In this last complete actuarial valuation, the fund had $19.2 billion worth of obligations, but had barely $10 billion in assets. Put another way, it had about 52 percent of its liability.
Calls to state Rep. Chris Perone, a Democrat representing parts of Norwalk with the 137th House district, and who serves as vice chair on the finance, revenue and bonding committee, weren't returned.
Last week, Governor-elect Dan Malloy peeked at the state budget. Suffice to say, he didn't like the numbers. The state legislature's nonpartisan Office of Fiscal Analysis projects a $3.37 billion shortfall for 2010-11.
"Compounding the challenge for Connecticut is the fiscal reality that the state government faces massive deficits, officially aggregating $9.5 billion over the next three fiscal years. If revenue growth fails to live up to expectations, the aggregate deficit could easily grow to $12 billion, more than twenty per cent of the projected budgets," according to the University of Connecticut's Center of Economic Analysis.
Meanwhile, Malloy, the former mayor of Stamford said the General Assembly needs the discipline to fully fund pension funds.
"He is a realist. He's run a city for a while. He understands the issues," state Sen. Toni Boucher said of Malloy. Boucher represents Redding, Wilton and Ridgefield, as well as parts of Weston, Bethel and New Canaan in the 26th Senate district.
"The good news is we passed a law that it's not legally possible to raid the [teachers] fund," she said. "So unless there is new legislation, it's fine."
Two years ago, Gov. M. Jodi Rell brandished the state credit card and buttressed the state's under-funded pension program for teachers. At the time Rell also got concessions in exchange for two years with no layoffs. The move saved $700 million.
But time is running down on that compromise. Changes are essential.
"One of the places to look for cuts in state spending is to look for concessions in pensions," said state Rep.-elect Gail Lavielle, a Republican representing Wilton and part of Norwalk in the 143rd House district. "I don't think you could go into this thinking there are sacred cows."
Fawcett agreed.
She said the recent bi-partisan federal commission chaired by Erskine Bowles and Alan Simpson provides a good model because it included deficit reduction strategies that would be phased in.

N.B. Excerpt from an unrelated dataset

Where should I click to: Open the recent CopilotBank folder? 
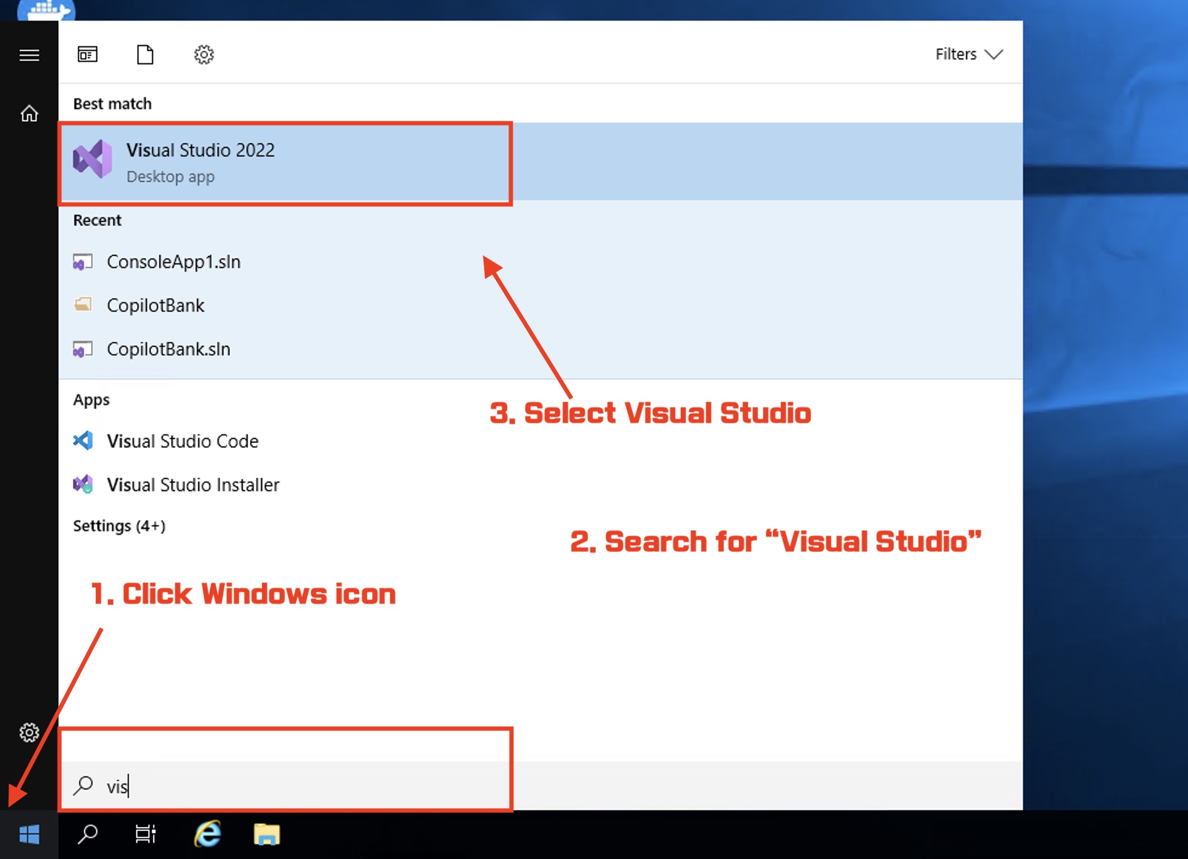(155, 306)
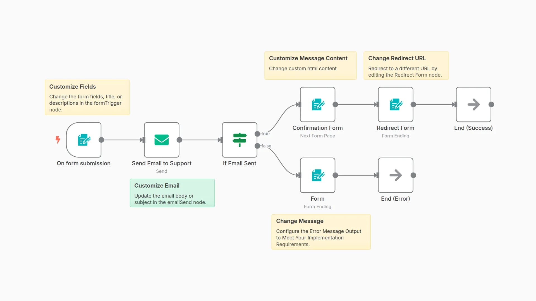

On a state level, phasing in is important, especially for recent and soon-to-be retirees.
"They didn't do anything wrong," Fawcett said. "They planned for a future in a system they understood. So while we have to be very sensitive to them, that doesn't mean we can't change for the long term."
Some ways to fix the problem include changing the rule of 75 to the rule of 80. Some propose putting new state hires on a defined contribution plan rather than a defined benefit plan to put the state more in line with the private sector.
However, Malloy has said he hasn't surrendered to the notion of making defined benefit plans work.
Other possibilities include persuading new state employees to contribute at least 3 percent of their income to a to retirement fund, raising the retirement age from 55 to 65 and asking for higher healthcare insurance co-pays.
"They need to make it more like regular people," Boucher said. "It is in the best interest of state employees to improve the financial integrity of the fund and take some of these cost-cutting measures."